No one considers Fallout or PS:T Shakespeare material
Lies.
The "love story" between TNO and Daionarra is much better than some classics, it's especially better than Romeo and Juliet *shudder*.
:D
What is undeniable is that most of these developers clearly don’t give a fuck anymore.
This is deniable, and in fact I deny it. It was clear to me that the developers cared intensely about TTON. I've worked on a lot of games over the years, and while it is certainly true that there have been people I worked with who were dismissive of some parts of the game (story in particular, certain aspects of polish and presentation in others), I never really encountered anyone on the development side who didn't care. And at inXile, I didn't encounter any dismissiveness at all, except maybe a certain level of exasperation at my word-level neuroses. There's really no reason to be in game dev unless you care about games, unless you've pigeonholed yourself with a degree from one of those for-profit game development colleges or something.
this explanation that they are incompetent because being cRPG writer is a shitty job, we are talking about writers receiving a good pay in comparison to the industry and a creative line of work where you can make your own hours. Shitty job is breaking your back on a coal mine or working on a fabric for 10 cents a day. People longer hours for less in much stressful jobs and deliver what is expected from them.
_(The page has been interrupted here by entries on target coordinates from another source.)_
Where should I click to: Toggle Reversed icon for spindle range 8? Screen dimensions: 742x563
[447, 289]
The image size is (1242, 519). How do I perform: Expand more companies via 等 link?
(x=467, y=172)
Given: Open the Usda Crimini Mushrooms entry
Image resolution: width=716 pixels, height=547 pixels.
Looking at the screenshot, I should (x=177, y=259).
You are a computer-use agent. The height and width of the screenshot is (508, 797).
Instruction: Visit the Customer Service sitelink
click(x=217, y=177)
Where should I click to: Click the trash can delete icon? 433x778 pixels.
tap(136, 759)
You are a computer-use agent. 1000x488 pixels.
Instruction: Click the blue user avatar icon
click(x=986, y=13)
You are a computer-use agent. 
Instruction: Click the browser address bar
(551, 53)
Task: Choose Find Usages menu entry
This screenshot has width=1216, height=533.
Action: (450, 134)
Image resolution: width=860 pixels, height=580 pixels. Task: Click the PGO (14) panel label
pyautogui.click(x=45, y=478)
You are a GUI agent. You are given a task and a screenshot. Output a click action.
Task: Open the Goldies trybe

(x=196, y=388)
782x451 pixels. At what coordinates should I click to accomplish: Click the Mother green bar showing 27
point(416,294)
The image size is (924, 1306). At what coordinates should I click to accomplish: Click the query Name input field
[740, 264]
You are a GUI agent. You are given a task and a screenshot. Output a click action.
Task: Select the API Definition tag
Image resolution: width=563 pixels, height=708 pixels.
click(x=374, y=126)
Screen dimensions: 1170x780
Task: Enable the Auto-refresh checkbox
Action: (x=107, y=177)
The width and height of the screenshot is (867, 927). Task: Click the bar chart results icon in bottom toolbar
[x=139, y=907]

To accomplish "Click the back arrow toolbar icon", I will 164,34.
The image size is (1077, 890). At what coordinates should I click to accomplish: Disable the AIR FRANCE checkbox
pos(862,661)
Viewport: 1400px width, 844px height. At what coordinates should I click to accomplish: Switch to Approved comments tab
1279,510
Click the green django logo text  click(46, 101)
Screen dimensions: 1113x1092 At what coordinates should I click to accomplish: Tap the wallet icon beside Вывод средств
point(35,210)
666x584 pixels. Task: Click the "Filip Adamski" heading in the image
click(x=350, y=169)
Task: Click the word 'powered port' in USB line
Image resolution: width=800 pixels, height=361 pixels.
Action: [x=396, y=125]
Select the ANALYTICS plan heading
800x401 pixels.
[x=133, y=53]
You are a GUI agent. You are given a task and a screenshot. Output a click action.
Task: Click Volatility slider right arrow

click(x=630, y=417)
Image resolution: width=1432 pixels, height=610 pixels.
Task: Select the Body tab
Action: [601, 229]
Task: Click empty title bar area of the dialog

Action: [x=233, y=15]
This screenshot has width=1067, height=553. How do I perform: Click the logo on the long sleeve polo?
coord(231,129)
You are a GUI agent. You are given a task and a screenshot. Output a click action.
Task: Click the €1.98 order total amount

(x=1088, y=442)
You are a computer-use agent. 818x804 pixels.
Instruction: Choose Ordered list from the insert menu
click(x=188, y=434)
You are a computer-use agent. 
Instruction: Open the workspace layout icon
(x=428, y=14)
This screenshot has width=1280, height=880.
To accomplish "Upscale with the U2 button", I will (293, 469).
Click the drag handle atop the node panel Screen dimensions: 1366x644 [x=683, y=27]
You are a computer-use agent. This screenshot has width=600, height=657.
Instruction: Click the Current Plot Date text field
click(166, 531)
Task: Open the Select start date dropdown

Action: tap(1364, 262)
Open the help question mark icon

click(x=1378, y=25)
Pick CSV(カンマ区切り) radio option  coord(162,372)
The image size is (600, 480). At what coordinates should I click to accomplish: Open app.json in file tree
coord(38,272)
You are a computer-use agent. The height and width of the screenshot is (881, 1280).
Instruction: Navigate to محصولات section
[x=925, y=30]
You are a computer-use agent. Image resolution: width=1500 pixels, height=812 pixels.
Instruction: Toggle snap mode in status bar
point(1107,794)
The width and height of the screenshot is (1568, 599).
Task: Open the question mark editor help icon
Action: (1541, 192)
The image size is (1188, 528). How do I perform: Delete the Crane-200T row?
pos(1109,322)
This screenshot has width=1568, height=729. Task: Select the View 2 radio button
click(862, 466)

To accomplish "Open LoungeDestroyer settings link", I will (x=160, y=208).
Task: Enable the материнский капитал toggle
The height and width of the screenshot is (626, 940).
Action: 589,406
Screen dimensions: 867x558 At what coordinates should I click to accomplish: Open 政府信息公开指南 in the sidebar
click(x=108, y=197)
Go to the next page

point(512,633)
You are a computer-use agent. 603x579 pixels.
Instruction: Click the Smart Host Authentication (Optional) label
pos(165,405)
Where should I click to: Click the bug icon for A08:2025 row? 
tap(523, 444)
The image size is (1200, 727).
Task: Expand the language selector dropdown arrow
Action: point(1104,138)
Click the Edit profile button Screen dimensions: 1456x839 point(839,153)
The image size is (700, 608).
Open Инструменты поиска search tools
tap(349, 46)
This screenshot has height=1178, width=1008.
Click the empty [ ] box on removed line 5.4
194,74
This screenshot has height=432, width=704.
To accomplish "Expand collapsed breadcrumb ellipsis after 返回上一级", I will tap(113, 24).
So don’t give me that crap that is a shitty job. It's not.
I haven't followed the thread closely enough, and you and I have talked at length about this topic, but my view isn't that it's a bad job -- obviously, looked at across all jobs around the world, it's a pretty fun job that pays pretty well. It's just that it's a tricky job to do well, and talented people are hard to attract into it for a variety of reasons. Those people are then spread pretty thin across an ever-growing industry. In days of yore, young men who loved fantasy and science fiction, were on the autism spectrum, and were into computers were relatively more plentiful compared to the overall quantity of game development jobs. Today, for a variety of reasons, I don't think it's as easy to have a game made primarily by obsessed, often brilliant, polymaths. Companies like Riot have the resources to attract that kind of people (I know because one of the founders, now VP of Design, is an old friend of mine and tried to recruit me*), but most don't.
[EDIT: * This is not to say I am a brilliant polymath, only to say that I have some idea of the resources Riot has and their recruitment philosophy.]
I do think that you are basically right that one reason why the same group of developers might make worse games today than they made in the past (I'm accepting your premise, but I haven't played TTON or WL2 or PoE, so I can't agree or disagree) is that "they have many other interests." In my 20s, I could devote 5 hours a day to game development easily, even while doing pretty well for myself as a full-time law student. In college I could put in even more time. Similarly, when Avellone was a young man working on PS:T, my understanding is that he was putting in 14-hour days -- essentially the "full time" of the job, plus the 5-6 hours of "surplus" time in which I was doing my hobbyist development. Once you're a grown up with a wife and kids and more perspective on life, those hours -- and to some degree that passion -- are harder to justify. Indeed, even the physical exertion of working non-stop is harder. Maybe this is what you mean by not caring, I guess, in which case maybe you're right. But to me it's not a matter of "not caring," it's just a matter of adding things into your life that necessarily take priority over making games.